Matilda Carter: ‘Still There: Dementia, Substitute Decision-Making and Authenticity’
This is a quest post by Dr Matilda Carter, a Lecturer (AEP) in Philosophy at King’s College London. Find out more about Dr Carter here.
“She would be horrified if she knew she was doing this”
“That’s not him really”
Throughout my time working as a carer, I frequently heard statements like these from the friends and family members of the people living with dementia I cared for. This condition, in all of its guises, is undoubtedly accompanied by significant changes in apparent attitudes, values and behaviours. Yet, I was always struck by the certainty with which the loved ones of those I cared for discounted these changes as inauthentic, holding on to an image of the person before the onset of the condition. After all, it is not clear that we can ever prevent changes to our characters in response to life events; indeed, in some cases it seems like there is an imperative to embrace them.
This instinctive rejection of the authenticity of the person living with dementia as they are now has been philosophically defended on by Ronald Dworkin. Such persons, at least in the later stages of their condition, are rendered on his account incapable of generating authentic mental elements, because they have lost the capacity to reflect on how the shape of their lives as a whole may affect their value. For this reason, Dworkin implores us to discount present-day expressions of desires, values and interests, in favour of honouring those expressed by the person before onset.
In the realm of substitute decision-making, this has significant consequences. Due to their inability to reflect in the manner specified, Dworkin holds that persons living with dementia should be treated in accordance with decisions made in any advance directive they have signed, even if they conflict sharply with their apparent present-day dispositions. Substitute decisionmakers, thus, are permitted to (and, by extension, morally required to) withhold treatment from a plainly content person living with dementia, if doing so honours the advance directive they have signed before onset.
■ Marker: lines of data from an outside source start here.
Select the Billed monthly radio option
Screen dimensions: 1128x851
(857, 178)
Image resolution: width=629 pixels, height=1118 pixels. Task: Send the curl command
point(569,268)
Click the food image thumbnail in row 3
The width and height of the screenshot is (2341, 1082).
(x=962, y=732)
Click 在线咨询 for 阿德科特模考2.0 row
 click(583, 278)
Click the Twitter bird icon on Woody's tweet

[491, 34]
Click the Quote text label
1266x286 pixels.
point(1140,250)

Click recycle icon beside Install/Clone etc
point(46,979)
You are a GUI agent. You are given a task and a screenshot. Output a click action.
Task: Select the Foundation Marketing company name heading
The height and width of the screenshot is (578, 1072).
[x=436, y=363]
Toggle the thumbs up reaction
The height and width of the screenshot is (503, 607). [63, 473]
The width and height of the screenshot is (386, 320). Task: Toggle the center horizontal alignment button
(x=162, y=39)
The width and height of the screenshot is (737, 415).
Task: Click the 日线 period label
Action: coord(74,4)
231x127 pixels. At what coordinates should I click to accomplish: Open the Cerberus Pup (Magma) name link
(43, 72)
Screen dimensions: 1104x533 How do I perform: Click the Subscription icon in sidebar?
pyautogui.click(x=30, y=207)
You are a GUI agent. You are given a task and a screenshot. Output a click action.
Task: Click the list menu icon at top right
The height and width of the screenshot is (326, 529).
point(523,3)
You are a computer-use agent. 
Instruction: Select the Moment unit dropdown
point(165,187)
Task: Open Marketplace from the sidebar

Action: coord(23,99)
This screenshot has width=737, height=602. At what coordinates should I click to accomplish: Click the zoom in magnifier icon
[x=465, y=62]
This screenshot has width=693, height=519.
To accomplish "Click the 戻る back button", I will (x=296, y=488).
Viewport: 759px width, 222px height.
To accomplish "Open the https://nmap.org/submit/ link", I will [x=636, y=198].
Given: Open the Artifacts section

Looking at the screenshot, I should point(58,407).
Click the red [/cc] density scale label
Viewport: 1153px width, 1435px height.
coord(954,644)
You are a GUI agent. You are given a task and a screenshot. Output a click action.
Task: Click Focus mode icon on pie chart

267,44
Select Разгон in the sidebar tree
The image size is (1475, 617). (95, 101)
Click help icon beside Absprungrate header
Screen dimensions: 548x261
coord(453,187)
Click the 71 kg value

In a recent article published in The Hastings Center Report, I reject this view as grounded on a mistaken conception of what it means for a value-set to be authentic. Using a modified version of an account set out by John Christman, I argue that a person’s mental elements are authentic when they are not alienating across a variety of circumstances. Though people living with advanced dementia are unlikely to be able to make an assessment to this effect by themselves, I defend the view that this evaluation can occur externally, in the sense that decisionmakers can assess the person in a variety of circumstances to come to an understanding of the person’s settled disposition.
As persons living with dementia by and large experience a full range of emotional states, I argue that it is possible for them to authentically change their value sets, in the sense that they are capable of feeling alienated or non-alienated from them. In the realm of substitute decision-making, this means we have a duty to scrutinise any advance directive or advance refusal of treatment by comparing the values underpinning it with those expressed by the person in the present-day. In cases of plain contentment, this may mean overruling such directives as grounded on since-jettisoned values.
Making these decisions is not easy, and the infrastructure needed to support such externalised decision-making procedures does not exist in most Western societies. Questions such as these are, in this sense, political: they concern the constraints on powerful actors, the guiding principles and design of institutions, and the status of persons living with dementia as a social group. As I demonstrate in the paper, however, these reforms are required as a baseline demand of social justice, in order to ensure persons living with dementia are treated as social equals. To this end, I set out a number of policy recommendations towards the end of the paper, including that advance directives should be mandatory, detailed and defeasible.